I don't really remember what I thought that college was going to be like.  I'm pretty sure that I thought it mostly had to do with classes and was startled as anything to find out that I was learning just as much (and probably more) from all of the people I was living with as from the lectures.

Shocker.

Nearly four years out from graduation, it's been interesting to me to see which friends are still a part of my life in ongoing ways, ways that build new memories rather than leaving us with the "remember when" stories.

A few particular things stand out in my mind as having impact far deeper than I could have anticipated.

The first is Dagorhir.  The friends who I sword fought (or not) with, ate with, stayed up late with, froze with, squished into booths with -- those are the people who have been most a part of my life post-graduation.  Those friends have constituted the majority of my college friends where our friendships have continued to grow as we have grown.  And I am thankful.  I didn't necessarily expect it.  I had a very love/hate relationship with Dag in college.  They were my chosen friend group but dang, it was a messy group.  There was drama and snark and sin and struggle, depression and anger and serious issues.  And stereotypes.  And a million other problems.  There were plenty of times that I wondered why I'd ever gone running out of Clarke to join them.  (Especially on days when one other officer and I would show up to practice... and no one else.)  I got sick of the question, "But what are you practicing for?" (mostly because I didn't really have an answer.)



I know now, sort of.  We were practicing for life.  We were practicing community.  We were practicing church.  The sword fighting, the king battles and kill-your-killer and mass melees weren't really what the club was about.  Those were ways that we were about it, along with the weapon building days and the Dap drizzled on the sidewalk and the lingering conversations in Alex's, the times we hung around the table talking until the dining hall staff all-but-literally threw us out.  We were almost-adults, about a very serious type of play during our time in college.  We were practicing skills that we'd need when we graduated and were suddenly in the world of adults, where community is a very tricky and slippery thing.  In the "real world," it is terrifyingly easy to slide under the radar and to feel unknown and isolated.



I am grateful for the hours and hours of practice.  The goofy it's too cold to be outside conversations.  The late night heart to hearts.  The joy of getting to whack your friends with weapons you built.  The tight bonds of friendships that wouldn't let you escape, because it was a small campus and if you didn't show up for a meal eventually, someone would come hunt you down and find out where you'd been.

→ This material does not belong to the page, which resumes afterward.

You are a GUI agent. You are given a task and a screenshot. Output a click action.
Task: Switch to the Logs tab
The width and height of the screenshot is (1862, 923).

I am thankful for the friendships that have endured and the memories that still make me smile.  I miss you all more than I have words to say and I do thank God every time I remember you.  Thanks for the pain and the bruises, the heartache and the laughter, the way-too-cold winter practices that degenerated into snowball fights and the days that were perfectly sunshine-filled, the prayers beforehand, the nagging reminders to take off glasses and rings before picking up a sword, the crazy conversations, the many meals.  Thanks for teaching me how to be a part of a community that was formed of deeply messed up humans who were fiercely committed to the well-being of each other.  We didn't always succeed, but none of those experiences were wasted.



Thanks for the four years of practice.

Thanks for not letting it end there.